OK, I will have to try this tomorrow. I have to go home now.
--------------------------
Warron French
On Wed, Apr 12, 2017 at 5:01 PM, Steve Grubb <sgrubb(a)redhat.com> wrote:
On Wednesday, April 12, 2017 3:00:59 PM EDT warron.french wrote:
> Yes, certainly.
>
> I had a 1.7GB messages file in /var/log; so I moved it manually out of
the
> way. Then I rebooted.
>
> After doing that, I didn't see anything at all about auditd in the new
> /var/log/messages.
It will probably be auditctl rather than auditd.

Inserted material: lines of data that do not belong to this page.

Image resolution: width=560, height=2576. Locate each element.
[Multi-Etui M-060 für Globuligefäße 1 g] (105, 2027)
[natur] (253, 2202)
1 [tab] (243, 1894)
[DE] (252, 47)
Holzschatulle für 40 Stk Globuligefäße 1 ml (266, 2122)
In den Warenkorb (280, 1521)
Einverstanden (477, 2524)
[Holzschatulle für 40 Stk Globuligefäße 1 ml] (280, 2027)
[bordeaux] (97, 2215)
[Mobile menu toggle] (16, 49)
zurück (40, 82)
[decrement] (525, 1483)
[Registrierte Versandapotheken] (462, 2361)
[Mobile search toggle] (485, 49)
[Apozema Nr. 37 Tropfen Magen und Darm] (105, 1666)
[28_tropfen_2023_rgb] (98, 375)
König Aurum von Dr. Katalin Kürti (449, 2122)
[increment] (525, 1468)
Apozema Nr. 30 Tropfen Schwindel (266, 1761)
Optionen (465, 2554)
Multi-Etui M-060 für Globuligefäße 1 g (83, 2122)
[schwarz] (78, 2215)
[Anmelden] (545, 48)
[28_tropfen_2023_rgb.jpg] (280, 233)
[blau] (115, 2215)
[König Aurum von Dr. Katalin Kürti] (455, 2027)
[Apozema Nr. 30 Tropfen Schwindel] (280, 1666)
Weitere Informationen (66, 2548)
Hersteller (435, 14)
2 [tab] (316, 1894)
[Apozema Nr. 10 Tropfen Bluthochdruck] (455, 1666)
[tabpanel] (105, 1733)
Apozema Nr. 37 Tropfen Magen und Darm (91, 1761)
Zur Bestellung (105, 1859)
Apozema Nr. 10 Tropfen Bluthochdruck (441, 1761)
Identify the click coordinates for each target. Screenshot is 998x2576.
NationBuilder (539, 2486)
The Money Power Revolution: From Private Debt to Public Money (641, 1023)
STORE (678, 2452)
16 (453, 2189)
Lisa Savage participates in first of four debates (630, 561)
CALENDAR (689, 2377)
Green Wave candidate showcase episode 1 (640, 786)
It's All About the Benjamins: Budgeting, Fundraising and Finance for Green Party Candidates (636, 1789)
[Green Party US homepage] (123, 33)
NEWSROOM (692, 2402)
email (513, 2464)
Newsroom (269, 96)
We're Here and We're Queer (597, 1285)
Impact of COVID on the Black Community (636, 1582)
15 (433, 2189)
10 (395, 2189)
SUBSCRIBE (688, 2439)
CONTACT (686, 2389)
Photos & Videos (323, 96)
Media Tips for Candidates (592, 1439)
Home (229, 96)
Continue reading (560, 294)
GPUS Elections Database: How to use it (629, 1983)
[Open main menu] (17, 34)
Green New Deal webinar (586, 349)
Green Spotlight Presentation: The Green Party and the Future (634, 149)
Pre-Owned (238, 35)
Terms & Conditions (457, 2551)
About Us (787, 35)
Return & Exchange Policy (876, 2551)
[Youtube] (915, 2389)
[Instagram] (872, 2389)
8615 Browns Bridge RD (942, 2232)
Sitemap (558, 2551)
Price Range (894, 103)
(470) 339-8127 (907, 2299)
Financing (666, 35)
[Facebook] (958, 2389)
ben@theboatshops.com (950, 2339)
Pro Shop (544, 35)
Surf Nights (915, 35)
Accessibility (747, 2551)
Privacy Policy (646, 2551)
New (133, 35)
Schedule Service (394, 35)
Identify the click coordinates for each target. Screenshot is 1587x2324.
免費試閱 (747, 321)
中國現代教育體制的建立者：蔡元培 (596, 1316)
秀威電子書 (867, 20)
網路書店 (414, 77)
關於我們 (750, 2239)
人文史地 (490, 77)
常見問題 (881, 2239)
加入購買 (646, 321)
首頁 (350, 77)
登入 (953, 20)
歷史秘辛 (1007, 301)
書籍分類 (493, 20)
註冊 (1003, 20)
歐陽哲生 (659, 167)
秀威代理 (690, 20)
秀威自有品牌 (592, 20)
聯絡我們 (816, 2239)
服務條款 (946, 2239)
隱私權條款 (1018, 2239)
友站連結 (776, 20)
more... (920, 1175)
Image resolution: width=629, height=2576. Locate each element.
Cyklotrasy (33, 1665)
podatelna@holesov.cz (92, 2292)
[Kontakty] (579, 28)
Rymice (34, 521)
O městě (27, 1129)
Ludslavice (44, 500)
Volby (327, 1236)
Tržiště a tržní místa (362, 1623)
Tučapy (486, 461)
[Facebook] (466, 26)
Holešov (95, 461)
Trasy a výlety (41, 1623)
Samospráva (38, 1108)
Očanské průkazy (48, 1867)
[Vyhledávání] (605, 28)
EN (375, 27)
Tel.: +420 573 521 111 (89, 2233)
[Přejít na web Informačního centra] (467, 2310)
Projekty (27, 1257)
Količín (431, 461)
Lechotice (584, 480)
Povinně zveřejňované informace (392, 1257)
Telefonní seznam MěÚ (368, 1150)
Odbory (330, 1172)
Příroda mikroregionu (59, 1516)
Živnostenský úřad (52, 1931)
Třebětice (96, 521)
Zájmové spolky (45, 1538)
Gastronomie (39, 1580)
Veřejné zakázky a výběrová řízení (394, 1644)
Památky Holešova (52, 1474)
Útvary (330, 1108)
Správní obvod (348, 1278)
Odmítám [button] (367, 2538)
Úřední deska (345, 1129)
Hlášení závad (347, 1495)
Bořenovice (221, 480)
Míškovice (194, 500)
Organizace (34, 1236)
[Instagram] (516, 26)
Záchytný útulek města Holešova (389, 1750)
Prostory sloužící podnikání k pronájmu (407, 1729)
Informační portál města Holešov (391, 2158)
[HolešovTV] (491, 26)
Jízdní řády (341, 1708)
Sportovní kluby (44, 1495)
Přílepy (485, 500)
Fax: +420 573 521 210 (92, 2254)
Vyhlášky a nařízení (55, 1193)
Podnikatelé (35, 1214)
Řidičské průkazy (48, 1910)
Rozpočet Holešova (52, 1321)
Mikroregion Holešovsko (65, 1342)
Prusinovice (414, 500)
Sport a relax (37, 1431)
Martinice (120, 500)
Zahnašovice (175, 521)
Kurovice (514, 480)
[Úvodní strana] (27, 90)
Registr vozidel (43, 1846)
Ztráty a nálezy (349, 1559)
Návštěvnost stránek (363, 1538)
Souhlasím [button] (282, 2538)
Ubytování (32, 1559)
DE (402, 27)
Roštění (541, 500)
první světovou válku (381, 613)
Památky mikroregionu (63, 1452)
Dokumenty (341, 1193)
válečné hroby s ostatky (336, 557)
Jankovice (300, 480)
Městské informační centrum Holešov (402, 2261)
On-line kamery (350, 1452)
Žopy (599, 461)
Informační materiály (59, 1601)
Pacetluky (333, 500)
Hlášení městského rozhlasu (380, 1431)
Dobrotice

Auditctl is noisy on any
problems, try loading the rules by hand:
auditctl -R /etc/audit/audit.rules
-Steve
> I have finally gotten it down to 13 audit rules, all still Action Rules
> only for some reason, that are not loading into memory from
> /etc/audit/audit.rules.
> Those action rules are using -F path= attributes.
>
> What is really interesting is that I have other action rules using -F
path=
> that are getting into memory!
>
> These are the files that are not:
> /usr/libexec/kde4/kdesud
> /usr/libexec/openssh/ssh-keysign
> /usr/libexec/polkit-1/polkit-agent-helper-1
> /usr/libexec/pt_chown
> /usr/libexec/utempter/utempter
> /usr/lib/vmware-tools/bin32/vmware-user-suid-wrapper
> /usr/lib/vmware-tools/bin64/vmware-user-suid-wrapper
> /usr/sbin/lockdev
> /usr/sbin/postdrop
> /usr/sbin/postqueue
> /usr/sbin/suexec
> /usr/sbin/userhelper
> /usr/sbin/usernetctl
>
> I did the following to evaluate---
> for FIL in `cat audit_action_rules_File | grep -v "^#" | awk '{ print
$4
}'
>
> | cut -d= -f 2`; do
>
> echo "Checking for ${FIL}."
> if [ -f ${FIL} ]; then
> echo "${FIL} is present."
> else
> echo "The file ${FIL} is not present."